I have found over the years that there is a correlation between people's willingness to get over the offensiveness of the term Christian Hedonism and their willingness to yield to the offensive biblical truth behind it. The chief effect of the term is not that it creates a stumbling block to the truth, but that it wakens people to the fact that the truth itself is a stumbling block-and often a very different one than they expected."
God save us all and open our heats and minds and thoughts and ways to His that are higher,
Russ Davis

Denise said...

"For Piper, 'hedonism' is the belief that the point of life is to be happy, and as he describes in his book 'Desiring God', for a Christian that happiness comes in enjoying God (WSC answer 1: Man's chief end is to glorify God and enjoy Him forever). Accg to Piper, we are to be hedonists in Him: our aim and purpose, as the Westminster divines understood it, is to seek pleasure in God." - bluewood

Hi bluewood.

Here's where part of the problem is. Why is a word definition up to Piper to create? That actually makes my point. Piper is using a historically pagan notion and slapping it onto Christ and HIS own, and he knew he was being provocative when he did it. This is not the way of Christ Jesus.

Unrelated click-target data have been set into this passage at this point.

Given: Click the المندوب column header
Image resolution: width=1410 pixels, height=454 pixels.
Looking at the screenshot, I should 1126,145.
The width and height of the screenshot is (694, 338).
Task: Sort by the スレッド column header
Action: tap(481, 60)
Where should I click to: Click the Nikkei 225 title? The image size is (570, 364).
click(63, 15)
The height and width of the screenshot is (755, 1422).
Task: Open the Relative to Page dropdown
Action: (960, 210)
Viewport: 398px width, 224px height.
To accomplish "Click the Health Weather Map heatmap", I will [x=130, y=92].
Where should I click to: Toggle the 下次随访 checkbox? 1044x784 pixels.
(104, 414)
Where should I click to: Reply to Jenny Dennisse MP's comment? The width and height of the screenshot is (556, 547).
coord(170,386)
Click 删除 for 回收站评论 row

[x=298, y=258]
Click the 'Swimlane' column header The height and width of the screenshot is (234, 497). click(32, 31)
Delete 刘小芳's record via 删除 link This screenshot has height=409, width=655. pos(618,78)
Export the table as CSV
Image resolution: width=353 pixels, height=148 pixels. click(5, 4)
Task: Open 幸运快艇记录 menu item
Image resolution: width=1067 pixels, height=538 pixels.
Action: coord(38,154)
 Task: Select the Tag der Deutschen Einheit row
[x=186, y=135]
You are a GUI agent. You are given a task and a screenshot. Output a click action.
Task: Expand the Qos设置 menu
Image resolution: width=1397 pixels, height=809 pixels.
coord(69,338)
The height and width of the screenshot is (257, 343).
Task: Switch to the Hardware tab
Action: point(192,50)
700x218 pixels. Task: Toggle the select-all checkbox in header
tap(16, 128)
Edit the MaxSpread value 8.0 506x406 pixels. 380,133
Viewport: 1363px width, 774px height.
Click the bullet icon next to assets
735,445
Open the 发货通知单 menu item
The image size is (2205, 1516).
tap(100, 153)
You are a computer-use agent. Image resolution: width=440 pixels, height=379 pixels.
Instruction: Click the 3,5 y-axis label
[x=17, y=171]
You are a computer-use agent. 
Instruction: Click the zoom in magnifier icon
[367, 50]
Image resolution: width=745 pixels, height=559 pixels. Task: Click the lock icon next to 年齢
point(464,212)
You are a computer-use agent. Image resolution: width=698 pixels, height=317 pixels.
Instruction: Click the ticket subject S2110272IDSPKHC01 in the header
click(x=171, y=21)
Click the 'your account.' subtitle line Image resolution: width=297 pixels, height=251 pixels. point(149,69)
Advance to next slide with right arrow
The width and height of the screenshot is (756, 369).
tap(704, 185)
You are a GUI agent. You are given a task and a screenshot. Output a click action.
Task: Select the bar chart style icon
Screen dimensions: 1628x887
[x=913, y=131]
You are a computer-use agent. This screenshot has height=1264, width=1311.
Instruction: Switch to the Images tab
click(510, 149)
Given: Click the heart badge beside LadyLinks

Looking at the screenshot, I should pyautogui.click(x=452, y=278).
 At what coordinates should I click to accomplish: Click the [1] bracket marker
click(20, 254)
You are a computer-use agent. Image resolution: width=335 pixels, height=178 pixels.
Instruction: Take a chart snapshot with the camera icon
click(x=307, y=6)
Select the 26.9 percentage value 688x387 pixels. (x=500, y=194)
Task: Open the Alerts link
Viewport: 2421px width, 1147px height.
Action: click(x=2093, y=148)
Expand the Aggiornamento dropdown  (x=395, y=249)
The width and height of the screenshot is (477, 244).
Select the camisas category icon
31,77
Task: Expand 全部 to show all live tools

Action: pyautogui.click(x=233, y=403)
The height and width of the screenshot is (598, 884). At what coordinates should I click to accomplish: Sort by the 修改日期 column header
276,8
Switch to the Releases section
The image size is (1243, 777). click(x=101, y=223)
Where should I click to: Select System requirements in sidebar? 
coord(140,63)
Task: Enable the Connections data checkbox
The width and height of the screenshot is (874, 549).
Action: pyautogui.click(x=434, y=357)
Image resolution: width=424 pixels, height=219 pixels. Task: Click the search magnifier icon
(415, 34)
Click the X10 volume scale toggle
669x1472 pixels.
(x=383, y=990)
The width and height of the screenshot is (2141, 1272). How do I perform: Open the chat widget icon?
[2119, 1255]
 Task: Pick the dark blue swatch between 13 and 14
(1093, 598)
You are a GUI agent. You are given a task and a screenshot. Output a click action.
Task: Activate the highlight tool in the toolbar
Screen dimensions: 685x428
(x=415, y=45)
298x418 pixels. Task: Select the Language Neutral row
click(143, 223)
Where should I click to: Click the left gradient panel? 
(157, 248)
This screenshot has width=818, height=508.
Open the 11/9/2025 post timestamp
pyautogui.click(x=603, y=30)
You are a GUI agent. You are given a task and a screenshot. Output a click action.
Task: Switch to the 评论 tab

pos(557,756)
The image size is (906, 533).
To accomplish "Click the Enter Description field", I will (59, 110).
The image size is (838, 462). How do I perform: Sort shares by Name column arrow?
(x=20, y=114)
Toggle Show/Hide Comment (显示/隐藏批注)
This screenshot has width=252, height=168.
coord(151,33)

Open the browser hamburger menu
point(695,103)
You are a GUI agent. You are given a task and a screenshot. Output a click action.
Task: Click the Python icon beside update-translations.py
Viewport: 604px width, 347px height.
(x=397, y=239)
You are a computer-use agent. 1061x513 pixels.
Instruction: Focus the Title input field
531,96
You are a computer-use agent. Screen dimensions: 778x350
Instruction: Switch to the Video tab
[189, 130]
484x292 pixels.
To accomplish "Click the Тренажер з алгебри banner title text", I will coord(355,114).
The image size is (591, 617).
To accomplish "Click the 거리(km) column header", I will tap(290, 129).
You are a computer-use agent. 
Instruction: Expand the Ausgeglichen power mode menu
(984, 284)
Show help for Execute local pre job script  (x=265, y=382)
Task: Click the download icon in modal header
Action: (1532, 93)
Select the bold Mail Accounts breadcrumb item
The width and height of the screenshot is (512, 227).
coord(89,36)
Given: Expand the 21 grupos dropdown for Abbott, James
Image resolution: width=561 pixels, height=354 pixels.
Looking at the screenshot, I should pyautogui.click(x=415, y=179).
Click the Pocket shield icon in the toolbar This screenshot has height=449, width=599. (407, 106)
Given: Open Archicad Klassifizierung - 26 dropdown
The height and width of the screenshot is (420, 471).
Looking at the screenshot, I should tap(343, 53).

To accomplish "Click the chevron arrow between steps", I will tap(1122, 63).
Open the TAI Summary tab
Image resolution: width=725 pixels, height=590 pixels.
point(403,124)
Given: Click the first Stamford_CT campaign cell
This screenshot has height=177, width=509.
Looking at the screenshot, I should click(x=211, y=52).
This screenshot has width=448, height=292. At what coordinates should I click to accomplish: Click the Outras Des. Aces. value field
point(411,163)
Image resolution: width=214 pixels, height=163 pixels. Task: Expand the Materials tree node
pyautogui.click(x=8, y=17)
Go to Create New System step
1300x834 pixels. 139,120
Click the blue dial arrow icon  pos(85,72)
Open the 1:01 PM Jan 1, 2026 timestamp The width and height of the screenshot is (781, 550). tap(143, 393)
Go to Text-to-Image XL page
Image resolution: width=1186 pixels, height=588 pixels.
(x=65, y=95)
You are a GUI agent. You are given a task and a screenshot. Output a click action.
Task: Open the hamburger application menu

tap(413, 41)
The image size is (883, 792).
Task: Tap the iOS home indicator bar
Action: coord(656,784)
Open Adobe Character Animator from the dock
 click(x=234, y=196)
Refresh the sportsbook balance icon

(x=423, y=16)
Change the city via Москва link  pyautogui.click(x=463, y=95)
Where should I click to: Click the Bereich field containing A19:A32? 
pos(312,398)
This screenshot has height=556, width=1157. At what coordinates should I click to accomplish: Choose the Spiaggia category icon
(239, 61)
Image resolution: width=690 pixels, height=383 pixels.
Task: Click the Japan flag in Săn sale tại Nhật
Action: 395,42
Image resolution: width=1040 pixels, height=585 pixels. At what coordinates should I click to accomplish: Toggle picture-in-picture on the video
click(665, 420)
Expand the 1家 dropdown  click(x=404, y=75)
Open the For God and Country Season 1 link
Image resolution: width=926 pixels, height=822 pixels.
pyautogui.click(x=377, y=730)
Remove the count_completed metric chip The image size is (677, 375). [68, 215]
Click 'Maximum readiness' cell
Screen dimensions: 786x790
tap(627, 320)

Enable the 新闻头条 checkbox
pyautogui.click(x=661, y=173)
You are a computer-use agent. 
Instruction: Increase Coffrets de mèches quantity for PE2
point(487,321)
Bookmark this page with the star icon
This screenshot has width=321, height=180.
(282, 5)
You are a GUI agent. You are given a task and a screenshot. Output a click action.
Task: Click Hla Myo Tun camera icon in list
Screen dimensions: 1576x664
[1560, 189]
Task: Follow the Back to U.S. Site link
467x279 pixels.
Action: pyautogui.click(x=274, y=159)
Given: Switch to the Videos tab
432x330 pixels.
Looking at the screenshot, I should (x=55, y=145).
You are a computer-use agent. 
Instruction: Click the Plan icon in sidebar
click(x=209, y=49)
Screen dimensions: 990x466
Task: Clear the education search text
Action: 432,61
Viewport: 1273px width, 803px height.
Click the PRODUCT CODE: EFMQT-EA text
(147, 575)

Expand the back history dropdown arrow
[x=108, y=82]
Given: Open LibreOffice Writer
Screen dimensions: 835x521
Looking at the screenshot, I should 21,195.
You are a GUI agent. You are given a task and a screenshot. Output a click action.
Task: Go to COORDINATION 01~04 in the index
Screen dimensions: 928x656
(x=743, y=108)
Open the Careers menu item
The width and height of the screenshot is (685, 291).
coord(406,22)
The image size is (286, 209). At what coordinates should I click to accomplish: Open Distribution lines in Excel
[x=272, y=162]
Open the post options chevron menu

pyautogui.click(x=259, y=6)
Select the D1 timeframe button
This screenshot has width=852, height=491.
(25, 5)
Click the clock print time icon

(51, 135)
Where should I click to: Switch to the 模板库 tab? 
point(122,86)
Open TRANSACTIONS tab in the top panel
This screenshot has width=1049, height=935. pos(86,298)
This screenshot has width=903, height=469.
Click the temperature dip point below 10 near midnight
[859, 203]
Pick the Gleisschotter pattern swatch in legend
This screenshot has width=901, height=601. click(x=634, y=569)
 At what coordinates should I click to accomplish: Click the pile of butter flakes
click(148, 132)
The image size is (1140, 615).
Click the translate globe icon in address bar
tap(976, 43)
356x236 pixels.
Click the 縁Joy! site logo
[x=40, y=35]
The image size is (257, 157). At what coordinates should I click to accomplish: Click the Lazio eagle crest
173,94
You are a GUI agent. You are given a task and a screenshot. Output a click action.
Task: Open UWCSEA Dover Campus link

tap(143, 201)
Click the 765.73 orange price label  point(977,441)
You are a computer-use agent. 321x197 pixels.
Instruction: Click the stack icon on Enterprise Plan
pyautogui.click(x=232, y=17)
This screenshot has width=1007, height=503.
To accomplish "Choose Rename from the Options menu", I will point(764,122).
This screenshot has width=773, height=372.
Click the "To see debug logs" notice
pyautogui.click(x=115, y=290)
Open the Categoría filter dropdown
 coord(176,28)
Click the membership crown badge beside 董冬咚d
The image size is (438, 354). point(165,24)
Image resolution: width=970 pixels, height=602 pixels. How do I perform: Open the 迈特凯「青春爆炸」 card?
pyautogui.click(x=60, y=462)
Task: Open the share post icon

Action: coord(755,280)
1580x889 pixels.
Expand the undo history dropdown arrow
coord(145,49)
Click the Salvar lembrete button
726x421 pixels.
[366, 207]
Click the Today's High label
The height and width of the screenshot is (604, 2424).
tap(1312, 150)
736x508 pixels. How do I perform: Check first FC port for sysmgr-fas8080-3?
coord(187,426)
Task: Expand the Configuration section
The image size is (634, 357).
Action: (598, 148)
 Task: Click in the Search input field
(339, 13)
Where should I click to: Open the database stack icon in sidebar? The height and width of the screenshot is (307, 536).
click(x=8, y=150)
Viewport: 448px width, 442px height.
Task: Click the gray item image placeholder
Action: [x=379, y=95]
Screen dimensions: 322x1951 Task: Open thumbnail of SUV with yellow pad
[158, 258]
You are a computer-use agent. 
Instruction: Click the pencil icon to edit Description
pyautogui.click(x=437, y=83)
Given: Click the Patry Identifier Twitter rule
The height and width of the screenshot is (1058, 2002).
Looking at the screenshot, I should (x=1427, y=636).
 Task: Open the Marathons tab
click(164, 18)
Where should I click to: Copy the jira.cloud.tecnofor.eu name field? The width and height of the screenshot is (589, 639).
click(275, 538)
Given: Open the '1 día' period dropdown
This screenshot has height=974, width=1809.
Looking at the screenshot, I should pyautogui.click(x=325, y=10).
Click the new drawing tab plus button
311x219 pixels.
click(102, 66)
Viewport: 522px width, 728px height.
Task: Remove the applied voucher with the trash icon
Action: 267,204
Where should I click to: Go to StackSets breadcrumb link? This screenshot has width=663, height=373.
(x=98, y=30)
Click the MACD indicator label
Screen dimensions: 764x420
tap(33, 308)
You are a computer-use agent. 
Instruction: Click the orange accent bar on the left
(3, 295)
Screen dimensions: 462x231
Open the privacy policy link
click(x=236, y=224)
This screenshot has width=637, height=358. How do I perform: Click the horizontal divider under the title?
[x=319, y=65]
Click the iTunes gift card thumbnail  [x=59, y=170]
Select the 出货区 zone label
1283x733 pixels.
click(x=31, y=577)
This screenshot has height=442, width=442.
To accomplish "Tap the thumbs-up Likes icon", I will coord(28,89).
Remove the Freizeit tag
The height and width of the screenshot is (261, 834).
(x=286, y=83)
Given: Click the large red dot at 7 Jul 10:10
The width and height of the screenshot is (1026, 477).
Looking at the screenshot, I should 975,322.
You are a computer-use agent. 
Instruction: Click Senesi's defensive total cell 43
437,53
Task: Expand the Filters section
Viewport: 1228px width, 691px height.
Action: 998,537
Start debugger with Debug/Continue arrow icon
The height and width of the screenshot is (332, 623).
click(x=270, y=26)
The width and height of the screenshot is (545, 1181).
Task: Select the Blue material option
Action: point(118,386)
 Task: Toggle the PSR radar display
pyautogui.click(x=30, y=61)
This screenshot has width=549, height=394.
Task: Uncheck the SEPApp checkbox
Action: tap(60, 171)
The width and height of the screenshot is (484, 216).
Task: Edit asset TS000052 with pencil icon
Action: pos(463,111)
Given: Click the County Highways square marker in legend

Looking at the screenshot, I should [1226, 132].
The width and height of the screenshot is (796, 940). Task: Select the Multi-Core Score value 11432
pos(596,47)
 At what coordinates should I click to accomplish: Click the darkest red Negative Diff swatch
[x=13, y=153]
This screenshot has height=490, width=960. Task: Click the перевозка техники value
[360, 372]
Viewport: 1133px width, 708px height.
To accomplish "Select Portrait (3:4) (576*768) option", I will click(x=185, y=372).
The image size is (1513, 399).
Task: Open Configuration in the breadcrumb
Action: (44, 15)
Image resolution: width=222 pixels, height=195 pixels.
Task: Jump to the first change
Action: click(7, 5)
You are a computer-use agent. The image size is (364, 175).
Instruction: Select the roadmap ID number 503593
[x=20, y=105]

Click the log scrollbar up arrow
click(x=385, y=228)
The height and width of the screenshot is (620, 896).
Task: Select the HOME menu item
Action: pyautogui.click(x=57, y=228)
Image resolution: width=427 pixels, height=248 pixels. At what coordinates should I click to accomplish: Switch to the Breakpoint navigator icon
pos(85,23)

The word "hedone" used in Scripture was not for believers but UNBELIEVERS. Its a perversion to use such a word for Christians.

2Pe 2:13 suffering wrong as the wage for their wrongdoing. They count it pleasure to revel in the daytime. They are blots and blemishes, reveling in their deceptions, while they feast with you.

I would recommend reading this article: http://www.metropolitantabernacle.org/?page=articles&id=3

This is the problem with Post-Modern thinking: anyone can redefine terms and claim truth is blurry. I mean, now we've got "Muslim Christians" and "Christians" claiming "Allah" is a perfectly suitable name for God, when in fact HE has already revealed His name to us. As 1Cor. 6says, we cannot marry paganism with Christ or Christianity. I believe God is very specific in the words HE chose to use to reveal Himself to us.

Also, "WCF" I think you meant to say. WCF isn't Scripture. I do not want man's commentary on the duty of man. I want the Master's view.

Scripture says:

Ecc 12:13 The end of the matter; all has been heard. Fear God and keep his commandments, for this is the whole duty of man. 14 For God will bring every deed into judgment, with every secret thing, whether good or evil.

Within Scripture we see all that the "whole duty" of man contains. Its not a sensuous or sensual enjoyment of the here and now. Its pleasing the Master and being conformed to His image. Does it mean we don't enjoy His creation? No. But that is not the whole duty of man. We are not of this world and therefore are not to be preoccupied by the things of it:

2Ti 2:4 No soldier gets entangled in civilian pursuits, since his aim is to please the one who enlisted him. 5 An athlete is not crowned unless he competes according to the rules.

I hope you see what I mean.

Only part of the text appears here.